L'échange:
------------
Sujet :

Au sujet du Rapport Grin

Date :

13/11/2005

De Brigitte Laval  (courriel : zacaro(chez)wanadoo.fr)  

Mesure anti-pourriels : Si vous voulez écrire à notre correspondante, remplacez « chez » par « @ ».

Au sujet du Rapport Grin, M. Grin répond à Mme Laval :    

François Grin au sujet du plurilinguismeProfesseur François Grin
ETI, Université de Genève
Directeur Adjoint, Service de la recherche en éducation (SRED)

12 quai du Rhône
CH - 1205 GENÈVE
Suisse - Schweiz - Svizzera - Svizra

Tél. : +4122-327-7051 (dir.)
ou : +4122-327-4296 (secr.)
Télécopie : +4122-327-5266
Courriel :
francois.grin@etat.ge.ch
Internet : http://www.geneve.ch/sred/

                  

Madame,

 

Votre courriel m'est parvenu, et vos remarques sont tout à fait pertinentes ; j'y réponds brièvement ci-dessous.

 

Cordialement

 

Madame Brigitte Laval : Monsieur, J'ai lu avec beaucoup d'intérêt votre avis n° 19 intitulé « Quelle politique linguistique pour quel enseignement des langues ? ». Je suis tout à fait d'accord avec votre analyse de l'hégémonie d'une langue (actuellement l'anglais), politique en effet tout à fait négative, coûteuse, et j'ajouterais humiliante. Vous apportez comme solution le plurilinguisme (2 ou 3 langues étrangères ne comprenant pas systématiquement l'anglais) appliquée dans toute l'Europe. En théorie, j'approuve cette solution. Mais tous les pays (nordiques, en particulier), suivraient-ils cela ? L'étude d'une langue étrangère est déjà contraignante, alors les gens accepteront-ils 3 langues (en plus de la bonne acquisition de la langue maternelle ou première) ?

 

 M. François Grin : La forme de scénario plurilingue que j'analyse (notamment pour en montrer les limites) suppose l'apprentissage de deux langues étrangères dans un panier de trois langues définies (A, B, C). Libre aux États d'en mettre davantage. Ce que je montre, c'est que même avec ces restrictions, la probabilité que l'intercommunication soit intégralement garantie chute très vite à mesure qu'augmente le nombre de personnes impliquées dans un échange (conférence, séance de travail, etc.)... donc que le plurilinguisme, MÊME très « cadré », n'est pas forcément une solution.

 

B.L. : Et comment un Hollandais ayant étudié l'allemand, l'anglais et le suédois, par exemple, communiquera-t-il avec un Italien ayant appris le français, l'espagnol et le portugais ?
------------
Données brutes:
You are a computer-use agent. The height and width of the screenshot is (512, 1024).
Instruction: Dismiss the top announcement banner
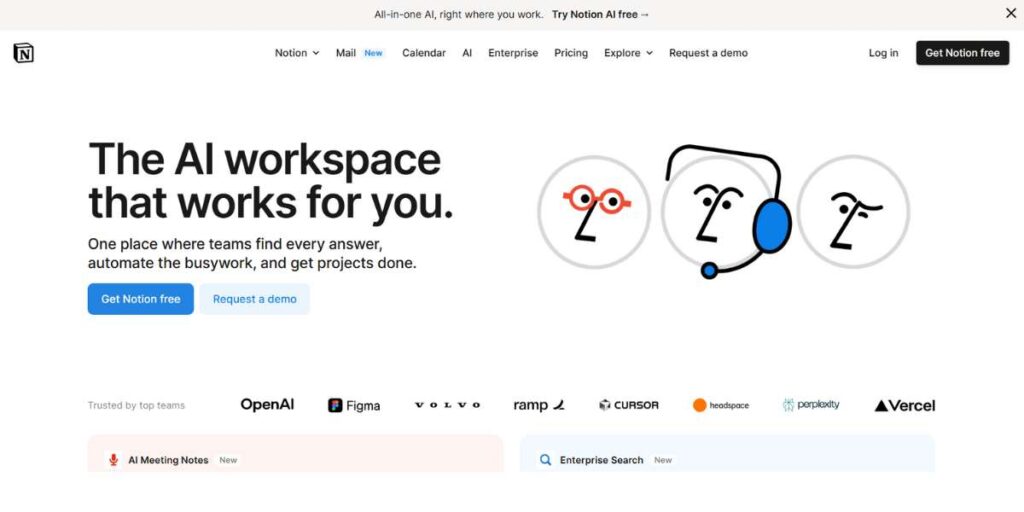[x=1010, y=13]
------------
Exercices à faire:
a. Répondez à ces questions à partir de l'échange sur le rapport Grin :
(i) Quel numéro porte l'avis de François Grin que Brigitte Laval a lu ?
(ii) Quelle langue Brigitte Laval présente-t-elle comme la langue qui domine actuellement ?
(iii) Combien de langues étrangères faut-il apprendre dans le scénario que François Grin analyse, et parmi combien de langues ?
b. Prolongez l'échange sur le rapport Grin juste après la dernière phrase.
Les données n'ont rien à voir avec l'échange sur le rapport Grin.

Réponses dans l'ordre:
a.
(i) Le numéro 19.
(ii) L'anglais.
(iii) Deux langues étrangères, parmi un panier de trois langues (A, B, C).

b.
F.G. : Dans la forme de scénario plurilingue que j'analyse, votre Hollandais aura appris deux langues parmi A, B et C, et votre Italien aussi. Ils auront donc au moins une langue en commun. Le problème commence dès que le nombre d'interlocuteurs augmente...

 

B.L. : Je crains donc que cette solution, si elle était adoptée, n'aboutisse hélas, (comme au sein de l'UE avec le trilinguisme théorique de travail français-allemand-anglais) au retour à plus ou moins brève échéance du monopole de l'anglais.

 

F.G. : Tout à fait. Le « plurilinguisme » est un régime instable, sauf s'il est flanqué de toutes sortes de mesures d'accompagnement, auxquelles on ne songe jamais... et qui ne seraient pas faciles à mettre en place.

 

B.L. : Par contre, vous présentez comme solution idéale l'espéranto, qu'hélas vous rejetez aussitôt comme inconcevable dans l'état actuel des choses.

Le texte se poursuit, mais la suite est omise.